The heart is an organ where primary malignant
tumors rarely develop. In particular, the incidence of cardiac
rhabdomyosarcoma (RMS) is extremely low. It has been reported that the risk of second malignant
tumors in mediastinum is increased by
radiotherapy in women with
breast cancer. However, little is known about the association between irradiation to heart and cardiac RMS. Here, we report a case of a 68-year-old woman with primary cardiac RMS. She suddenly presented
syncope at a workplace, and was taken to the emergency room at our hospital. Several imaging tests, including echocardiogram and cine magnetic resonance imaging, detected two
tumors in the right ventricle (RV) and its outflow tract, which had almost obstructed the main trunk of the pulmonary artery (PA). To avoid sudden PA occlusion by the
tumor, we emergently performed surgical excision of the
tumors from the RV. Pathological analysis revealed that these
tumors were embryonal type RMS. She had received
radiotherapy after
mastectomy for left
breast cancer 18 years previously, and no recurrence of
breast cancer had been detected.

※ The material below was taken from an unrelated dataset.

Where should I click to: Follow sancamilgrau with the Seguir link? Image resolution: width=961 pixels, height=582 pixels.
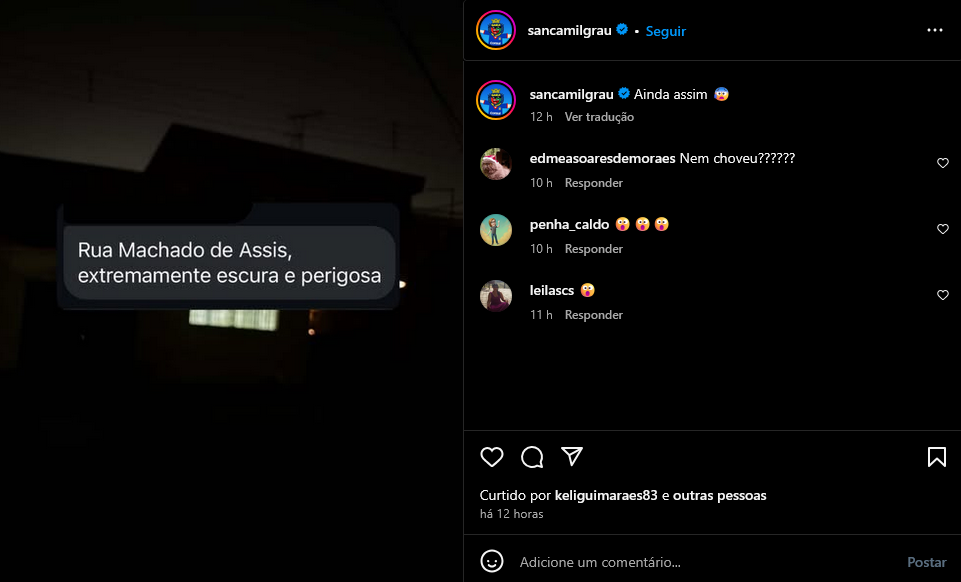click(666, 31)
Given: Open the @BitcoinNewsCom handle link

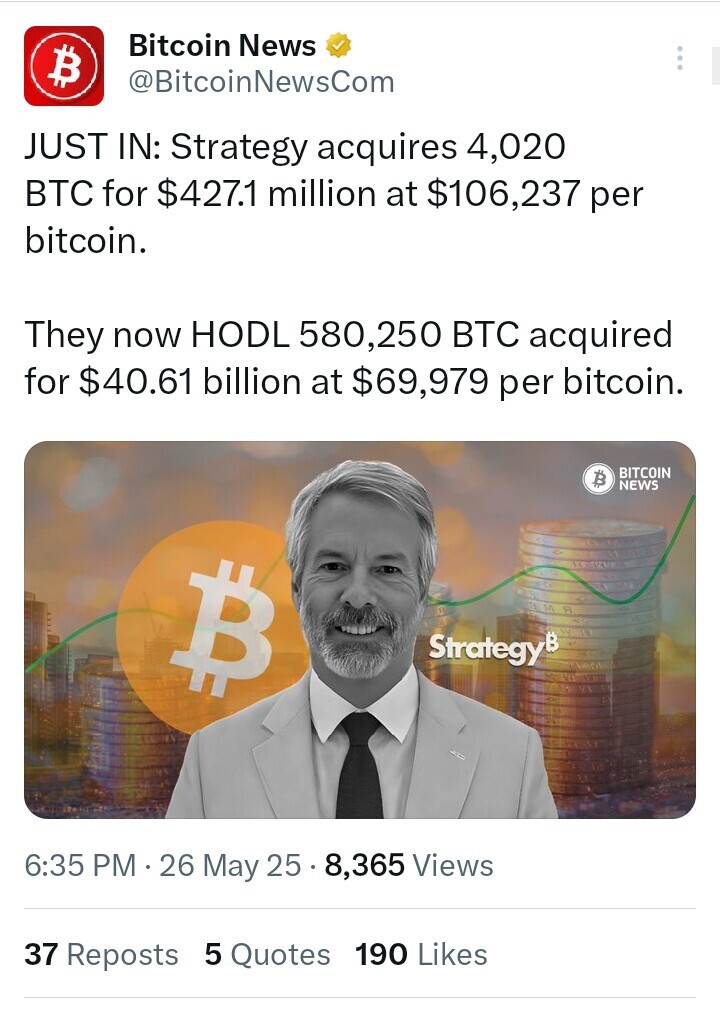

This cardiac RMS is considered as a second malignant
tumor related to
radiotherapy for
breast cancer. <Learning objective: We experienced a 68-year-old woman having two
tumors of the RMS in RV, who had received
radiotherapy for left
breast cancer 18 years previously and had previously presented no recurrence. There is literature suggesting that
radiotherapy may increase the risk of
soft-tissue sarcoma in women with
breast cancer. We should be aware of cardiac RMS as a second malignant
tumor related to
radiotherapy for
breast cancer, although its incidence is extremely low.>.